Strangely enough we let 16-year-olds smoke cigarettes but deem investments to be too dangerous for them! The only straightforward way to invest as a 16-year-old is to get your parents to open a Junior stocks and shares ISA for you now. Which you – or indeed anyone – can then pay into. When you are 18 this can then automatically roll over into an adult stocks and shares ISA and you won’t need to worry about any tax implications or hassle.
At the moment, you can pay up to £4,260 a year into a Junior ISA. This is basically a tax-free savings account which you can use to buy and hold shares and investment funds.
You have £2,500 to invest as a lump sum and can then invest a further £50 - £100 a month.
Your first decision is whether shares are the right vehicle for you.
This will depend on what you think that money will be for, and what the time frame is. If it’s 5 years or less then I’d stay with cash. If the stock market tumbles and you need to take the money out, you’ll get burned if you’re in shares. If you think you might use it for uni fees, for example, then this isn’t that far away so I would err on the side of caution. The Coventry is currently paying 3.6% on a cash junior ISA, as an example, so the cash rates on these are pretty good.
If however this is general longer-term savings – it might be for a flat one day – then these longer timeframes make it worth looking to the stock market.
The second decision is where to open an account.

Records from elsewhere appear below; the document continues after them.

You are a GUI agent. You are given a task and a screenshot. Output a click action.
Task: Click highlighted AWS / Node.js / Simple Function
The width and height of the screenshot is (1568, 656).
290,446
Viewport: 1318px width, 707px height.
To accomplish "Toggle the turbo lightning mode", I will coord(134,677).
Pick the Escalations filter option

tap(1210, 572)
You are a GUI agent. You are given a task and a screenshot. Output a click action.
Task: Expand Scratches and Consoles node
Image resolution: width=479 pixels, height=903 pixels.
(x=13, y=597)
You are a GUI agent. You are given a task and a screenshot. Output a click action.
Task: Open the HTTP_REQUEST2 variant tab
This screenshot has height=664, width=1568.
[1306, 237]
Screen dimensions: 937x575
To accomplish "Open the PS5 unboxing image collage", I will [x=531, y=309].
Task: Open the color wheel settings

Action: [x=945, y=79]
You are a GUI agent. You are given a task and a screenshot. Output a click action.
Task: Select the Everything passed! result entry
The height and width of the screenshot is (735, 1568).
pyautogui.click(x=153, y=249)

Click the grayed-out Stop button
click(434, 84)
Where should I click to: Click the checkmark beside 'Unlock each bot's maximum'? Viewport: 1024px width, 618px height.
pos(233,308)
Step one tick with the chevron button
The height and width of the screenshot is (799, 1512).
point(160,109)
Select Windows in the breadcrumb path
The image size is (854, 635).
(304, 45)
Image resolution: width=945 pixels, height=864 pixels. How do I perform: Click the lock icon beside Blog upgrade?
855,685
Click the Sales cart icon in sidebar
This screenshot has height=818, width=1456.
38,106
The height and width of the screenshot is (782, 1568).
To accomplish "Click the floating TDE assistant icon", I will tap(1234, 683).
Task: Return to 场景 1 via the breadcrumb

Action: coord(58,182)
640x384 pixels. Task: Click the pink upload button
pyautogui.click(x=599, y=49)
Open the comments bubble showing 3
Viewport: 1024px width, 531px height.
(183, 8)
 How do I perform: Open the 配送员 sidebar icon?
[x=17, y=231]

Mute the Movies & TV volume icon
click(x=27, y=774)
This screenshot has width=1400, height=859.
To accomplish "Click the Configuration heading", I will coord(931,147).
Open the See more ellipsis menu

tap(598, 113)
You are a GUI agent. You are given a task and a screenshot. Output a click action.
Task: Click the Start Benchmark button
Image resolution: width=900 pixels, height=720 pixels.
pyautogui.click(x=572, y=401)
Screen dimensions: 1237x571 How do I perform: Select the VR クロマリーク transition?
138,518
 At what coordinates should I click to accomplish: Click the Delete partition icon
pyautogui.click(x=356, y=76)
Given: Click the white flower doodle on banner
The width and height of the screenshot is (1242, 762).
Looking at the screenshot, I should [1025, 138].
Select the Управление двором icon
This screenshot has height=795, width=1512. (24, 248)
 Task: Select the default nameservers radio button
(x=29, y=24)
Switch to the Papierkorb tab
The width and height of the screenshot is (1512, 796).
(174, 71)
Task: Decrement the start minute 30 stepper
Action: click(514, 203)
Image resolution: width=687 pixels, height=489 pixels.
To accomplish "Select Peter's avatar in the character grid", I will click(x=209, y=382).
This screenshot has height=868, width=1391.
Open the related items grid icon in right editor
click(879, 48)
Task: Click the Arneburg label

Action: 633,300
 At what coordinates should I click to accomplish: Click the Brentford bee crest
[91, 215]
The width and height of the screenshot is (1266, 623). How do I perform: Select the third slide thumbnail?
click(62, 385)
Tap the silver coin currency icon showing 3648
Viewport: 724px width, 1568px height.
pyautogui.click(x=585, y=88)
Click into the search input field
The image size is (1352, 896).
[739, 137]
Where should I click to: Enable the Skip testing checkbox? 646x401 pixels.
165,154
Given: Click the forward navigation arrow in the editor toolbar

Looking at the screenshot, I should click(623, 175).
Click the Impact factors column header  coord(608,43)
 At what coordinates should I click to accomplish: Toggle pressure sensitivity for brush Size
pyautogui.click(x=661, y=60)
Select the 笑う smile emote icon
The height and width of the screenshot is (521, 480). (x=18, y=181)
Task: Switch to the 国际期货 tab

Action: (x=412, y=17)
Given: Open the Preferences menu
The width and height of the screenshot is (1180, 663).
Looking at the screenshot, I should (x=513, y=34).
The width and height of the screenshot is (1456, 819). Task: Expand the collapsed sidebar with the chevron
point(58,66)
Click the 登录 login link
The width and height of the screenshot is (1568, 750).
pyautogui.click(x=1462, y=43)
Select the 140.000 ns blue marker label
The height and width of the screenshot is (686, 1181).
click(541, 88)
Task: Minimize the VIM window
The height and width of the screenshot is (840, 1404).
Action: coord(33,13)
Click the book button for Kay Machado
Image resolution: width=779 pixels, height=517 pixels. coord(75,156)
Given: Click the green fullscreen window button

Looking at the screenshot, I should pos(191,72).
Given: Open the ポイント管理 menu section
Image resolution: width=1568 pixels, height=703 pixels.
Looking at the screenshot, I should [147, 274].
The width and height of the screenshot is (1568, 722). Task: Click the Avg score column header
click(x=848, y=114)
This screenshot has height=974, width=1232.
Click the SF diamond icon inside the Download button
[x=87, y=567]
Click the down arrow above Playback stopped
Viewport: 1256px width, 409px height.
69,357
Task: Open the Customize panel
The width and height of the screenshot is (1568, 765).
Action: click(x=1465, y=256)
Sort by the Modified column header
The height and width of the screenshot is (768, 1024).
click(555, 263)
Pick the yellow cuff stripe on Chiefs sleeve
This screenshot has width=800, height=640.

I would avoid buying and selling individual shares – far too risky. Instead I would look at a robo adviser. You’ll have access on your phone and be able to follow the progress of your investments, learning about them as you go.
The good thing is that you will answer some questions and then they will put you into a mixed bag of investments which they pick and manage for you. It’s a bit like getting a playlist on Spotify – you get someone else to put it all together without needing to be up to speed on all the latest songs. Our Best Buys tables will show you what other investors have to say about these robo advisers and other investment companies, to help you pick.
At 16 you have time on your side so do not be afraid to go for a higher risk profile if your timeframes are long. This is not the same sort of risk as skydiving or motorbike racing – ‘risk’ in investment terms just tells you how much something is likely to bounce up and down in value. Just be prepared for higher risk stuff to maybe go from £100 to £75 and then back up to £100 and possibly up to £125 the following year – these are made-up numbers but you get the point. This is normal, to be expected and shouldn’t cause you to panic and sell up. If you hate the sound of this, choose a lower risk profile. Which will probably do less well over the longer-term but be less alarming as a journey.
To be more specific, I would suggest you have a look at Wealthify. They have Junior ISAs and I think they are clear and simple to use. You would pay about £25 a year all-in for a £2,500 Junior ISA investment. Failing that you could look at Hargreaves Lansdown if you fancy taking a more pro-active approach to picking a few investment funds of your own. They have a shortlist of their top 50 picks which will help you to navigate this maze. A typical all-in fee would be about £30 a year for your initial lump sum of £2,500. This will offer you more choice as you learn and want to make more decisions yourself – but it will be a harder journey to get started.
Good luck. If you can save £50 a month from the age of 16 and keep it up, you’ll be in super strong position by the time you hit your 30s. Investment compounding is powerful and a bit like building a snowman. At first you start rolling and it feels like you’re working hard and that ball isn’t getting much bigger. But the bigger it gets the faster it grows. And then it ‘snowballs’! Well done.